**TASK DETAILS**
In the abstract on slow pathway ablation for AVNRT, how many patients had a clinical recurrence of arrhythmia?

**SOURCE EXTRACT**
===============

Intraprocedural predictors of successful ablation of slow pathway for atrioventricular nodal reentrant tachycardia.

Atrioventricular nodal reentrant tachycardia (AVNRT) is one of the most common causes of paroxysmal supraventricular tachycardia. For many years, the pharmacological approach was the only therapeutic modality available for managing this arrhythmia. More recently transcatheter radiofrequency (RF) ablation has become a safe and effective alternative to medical therapy. During the last 2 years, 20 patients with AVNRT were evaluated in our department. The diagnosis was made using the classical electrophysiological protocols with three multipolar catheters placed in AV node-His region, coronary sinus and a mapping/ablation catheter. In all cases, a discontinuous AV conduction curve during programmed atrial stimulation with progressively increasing prematurity was demonstrated associated with AV nodal echo beats and induction of the arrhythmia. Typical AVNRT was present in 19 patients. One patient with typical AVNRT also had inducible unusual (slow-slow) AVNRT. An additional patient had unusual slow-slow variant of AVNRT. The arrhythmia was treated in all cases by RFA of the slow AV node pathway, guided by anatomic and electrophysiologic criteria. RF ablation was successful in all patients. Two patients had clinical recurrence of arrhythmia; all have undergone successful reablation. No patient had significant complications of the procedure. As intraprocedural predictors for successful RF ablation were considered the slow pathway potentials with evidence of the junctional accelerated rhythm during RF current delivery and modification of AV node physiology with noninducibility of arrhythmia after RF ablation. The persistence of slow pathway with or without single AV node echo beat during a limited numbers of atrial extrastimuli was accepted as a successful procedure. In all cases, the AV node physiology was tested also after autonomic modulation of AV node. In both cases with clinical recurrence, the intraprocedural RF ablation results were misevaluated probably because of the autonomic modulation of fast pathway electrophysiology masking the persistence of slows pathway conduction. In conclusion invasive electrophysiological evaluation and RF ablation not only eliminate AVNRT, but also provide a unique opportunity to gain insights into the complexity of AV node physiology. This complexity makes more difficult the evaluation of the success of slow pathway ablation for AVNRT and a careful examination of multiple criteria is necessary for a good procedural result.

===============

**EXERCISE DATA**
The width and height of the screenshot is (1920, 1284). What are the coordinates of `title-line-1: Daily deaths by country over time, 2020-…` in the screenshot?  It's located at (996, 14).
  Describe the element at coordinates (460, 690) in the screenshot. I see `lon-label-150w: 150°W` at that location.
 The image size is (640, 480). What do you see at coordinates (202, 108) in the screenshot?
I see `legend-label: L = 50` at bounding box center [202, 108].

===============

**OUTPUT FOR THIS TASK**
Two patients had a clinical recurrence, and both underwent successful reablation.